The April 28 blast killed eight French tourists in addition to British, Swiss, Moroccan and Portuguese victims.
The court handed down a life prison term for Othmani’s associate, Hakim Dah, and gave four-year terms for four other defendants charged with having knowledge of the crime. Three were given two-year prison terms.
Police cleared the court of the families of the accused, who then demonstrated outside the courtroom. The sister of Othmani began banging her head against the windows of the courthouse in grief and had to be restrained by her relatives.
“We saw our brother the morning of April 28,” screamed Othmani’s brother hysterically as he ran out of the courtroom. “Morocco is a country that kills, it wants to kill my brother,” he yelled at people walking by along the busy street.
Before the verdict was issued, Othmani and the other defendants were given a last chance to address the court. All said they were innocent.
“They’ve arrested an innocent man to sort out their own political problems,” said Othmani to the judge.
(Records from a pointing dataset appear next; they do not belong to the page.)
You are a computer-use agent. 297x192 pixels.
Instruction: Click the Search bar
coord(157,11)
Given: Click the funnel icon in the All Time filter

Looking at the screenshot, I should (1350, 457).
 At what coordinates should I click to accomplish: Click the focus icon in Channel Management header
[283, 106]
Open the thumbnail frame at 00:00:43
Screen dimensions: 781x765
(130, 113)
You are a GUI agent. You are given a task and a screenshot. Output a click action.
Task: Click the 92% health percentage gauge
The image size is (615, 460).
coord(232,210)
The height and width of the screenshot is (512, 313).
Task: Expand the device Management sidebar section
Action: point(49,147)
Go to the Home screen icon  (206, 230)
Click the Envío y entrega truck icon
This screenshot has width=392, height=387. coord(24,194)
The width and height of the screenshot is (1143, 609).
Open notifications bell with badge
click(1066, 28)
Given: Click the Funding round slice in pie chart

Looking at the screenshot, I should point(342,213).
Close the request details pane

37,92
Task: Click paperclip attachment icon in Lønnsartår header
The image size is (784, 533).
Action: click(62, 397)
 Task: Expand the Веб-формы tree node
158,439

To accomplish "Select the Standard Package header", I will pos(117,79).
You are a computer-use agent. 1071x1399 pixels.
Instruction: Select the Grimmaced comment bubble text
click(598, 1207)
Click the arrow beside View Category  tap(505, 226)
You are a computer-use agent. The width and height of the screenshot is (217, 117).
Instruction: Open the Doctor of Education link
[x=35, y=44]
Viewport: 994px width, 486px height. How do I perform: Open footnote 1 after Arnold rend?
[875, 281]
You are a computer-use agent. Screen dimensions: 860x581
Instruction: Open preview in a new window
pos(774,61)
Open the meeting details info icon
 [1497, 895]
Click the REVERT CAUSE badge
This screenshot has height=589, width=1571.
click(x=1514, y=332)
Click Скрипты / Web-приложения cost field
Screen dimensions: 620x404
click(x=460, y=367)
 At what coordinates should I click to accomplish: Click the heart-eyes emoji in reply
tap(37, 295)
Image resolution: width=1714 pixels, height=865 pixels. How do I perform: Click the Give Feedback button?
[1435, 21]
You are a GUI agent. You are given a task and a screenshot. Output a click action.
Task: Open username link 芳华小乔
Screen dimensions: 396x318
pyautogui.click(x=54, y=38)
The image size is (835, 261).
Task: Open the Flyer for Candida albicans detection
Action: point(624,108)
The arrests came as Morocco was swept by a wave of pro-democracy protests demanding political reform.
Abdul Hamid Bettar, the spokesman for the defendants’ families, said they would appeal the sentence.
“It is an injustice, my brother did nothing, neither did the others,” he said as other relatives shouted around him outside the courthouse.
Relatives of the victims were present for all the court sessions and some burst into tears, in apparent relief, over the verdict. Others, however, expressed anger over the lesser sentences.